While free parking may be good for businnesses, it is bad for transit!

Not if you MAKE the "free" parking PAY for the mass transit...

Yeah, I know... So THINK about that!


OCKLAWAHA
Title: Re: JTA Ridership Figures
Post by: CS Foltz on February 03, 2010, 07:12:30 AM
One way.............buy a yearly parking pass, one price color coded to specific area's or one price good for anywhere, prices flat feed'd! You want to drive.............no displayed pass, ticket!
Title: Re: JTA Ridership Figures
Post by: uptowngirl on February 03, 2010, 11:42:19 AM
Quote from: cline on February 02, 2010, 09:17:31 AM
.
QuoteI think the problem with transit is its timidity, to be honest.  It has so many natural advantages over car ownership that if it was in any way well planned and effective people would choose it over driving.

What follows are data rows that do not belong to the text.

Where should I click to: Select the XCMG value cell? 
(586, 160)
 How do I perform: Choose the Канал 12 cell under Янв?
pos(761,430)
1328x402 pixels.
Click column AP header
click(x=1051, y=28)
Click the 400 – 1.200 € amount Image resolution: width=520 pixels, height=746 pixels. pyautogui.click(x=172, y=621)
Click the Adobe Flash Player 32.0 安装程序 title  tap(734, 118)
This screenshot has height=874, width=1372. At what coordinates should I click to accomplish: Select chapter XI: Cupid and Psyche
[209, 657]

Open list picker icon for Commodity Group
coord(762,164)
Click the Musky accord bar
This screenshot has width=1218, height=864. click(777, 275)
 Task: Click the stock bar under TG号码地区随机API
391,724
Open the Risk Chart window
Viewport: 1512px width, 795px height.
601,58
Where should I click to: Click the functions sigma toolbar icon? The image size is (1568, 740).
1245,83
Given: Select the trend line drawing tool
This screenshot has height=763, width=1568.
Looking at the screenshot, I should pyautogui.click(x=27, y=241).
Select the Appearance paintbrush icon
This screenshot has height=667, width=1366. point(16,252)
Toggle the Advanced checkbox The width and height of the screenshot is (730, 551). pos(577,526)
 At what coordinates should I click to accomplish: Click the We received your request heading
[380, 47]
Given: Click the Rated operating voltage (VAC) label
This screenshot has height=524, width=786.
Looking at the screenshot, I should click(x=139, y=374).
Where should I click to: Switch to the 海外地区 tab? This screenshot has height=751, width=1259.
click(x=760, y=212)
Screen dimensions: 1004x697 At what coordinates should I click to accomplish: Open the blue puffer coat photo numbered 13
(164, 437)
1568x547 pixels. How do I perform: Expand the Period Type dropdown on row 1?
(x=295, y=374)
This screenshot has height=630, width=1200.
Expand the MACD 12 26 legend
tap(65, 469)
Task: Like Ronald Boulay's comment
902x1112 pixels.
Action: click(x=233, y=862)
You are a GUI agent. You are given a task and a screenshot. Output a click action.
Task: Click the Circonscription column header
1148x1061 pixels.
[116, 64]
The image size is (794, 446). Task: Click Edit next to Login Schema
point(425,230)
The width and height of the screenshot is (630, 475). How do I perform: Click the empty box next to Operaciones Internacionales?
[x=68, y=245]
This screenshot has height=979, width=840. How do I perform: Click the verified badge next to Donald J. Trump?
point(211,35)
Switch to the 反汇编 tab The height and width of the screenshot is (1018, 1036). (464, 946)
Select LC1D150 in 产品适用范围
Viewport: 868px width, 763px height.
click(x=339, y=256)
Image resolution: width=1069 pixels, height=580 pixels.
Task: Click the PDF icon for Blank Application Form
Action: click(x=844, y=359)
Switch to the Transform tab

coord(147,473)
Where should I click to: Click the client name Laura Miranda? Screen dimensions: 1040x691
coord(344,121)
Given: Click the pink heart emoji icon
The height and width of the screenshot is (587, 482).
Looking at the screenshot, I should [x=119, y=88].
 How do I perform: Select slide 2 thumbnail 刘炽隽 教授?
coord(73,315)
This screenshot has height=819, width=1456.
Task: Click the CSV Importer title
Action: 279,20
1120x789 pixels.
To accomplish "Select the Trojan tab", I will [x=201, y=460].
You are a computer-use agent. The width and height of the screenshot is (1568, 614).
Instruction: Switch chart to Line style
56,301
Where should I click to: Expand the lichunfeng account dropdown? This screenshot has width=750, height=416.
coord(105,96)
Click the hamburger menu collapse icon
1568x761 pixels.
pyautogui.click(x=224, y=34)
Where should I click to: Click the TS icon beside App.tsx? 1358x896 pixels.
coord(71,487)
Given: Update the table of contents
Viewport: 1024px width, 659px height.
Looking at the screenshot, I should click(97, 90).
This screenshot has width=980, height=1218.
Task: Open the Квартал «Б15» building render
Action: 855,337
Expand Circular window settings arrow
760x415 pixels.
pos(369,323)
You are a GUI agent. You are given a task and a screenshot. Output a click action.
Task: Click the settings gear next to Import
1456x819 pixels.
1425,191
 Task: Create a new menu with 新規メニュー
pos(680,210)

I think some would choose transit over driving but others wouldn't.  I'm pretty sure in one of the Springfield threads mtrain basically said there was no way he was giving up his auto.  You would choose transit- I probably would too.  I think the important thing is to give people mobility options.  As it stands now in Jax, if you don't have a car it can be very difficult to get around.  That's not a good thing.



This is true, and even those of us who have used public transportation (in different cities of course) and would be open to using it here won't because:

1-the routes are dreadful
2-the feeling of saftey is missing from most routes
3-most bus stops are just stupid, an old tired and in some cases splintered wooden bench
4-outside of the metro area you still need to hike it to wherever it is you are usually trying to get to.

Our bus system is not set up very, in fact sometimes I wonder where the heck they are trying to move from and to???
Title: Re: JTA Ridership Figures
Post by: mtraininjax on February 03, 2010, 06:13:44 PM
QuoteOne way.............buy a yearly parking pass, one price color coded to specific area's or one price good for anywhere, prices flat feed'd! You want to drive.............no displayed pass, ticket!

Or age quickly by laying out in the sun to pass yourself off as over 65 and get a free bus pass.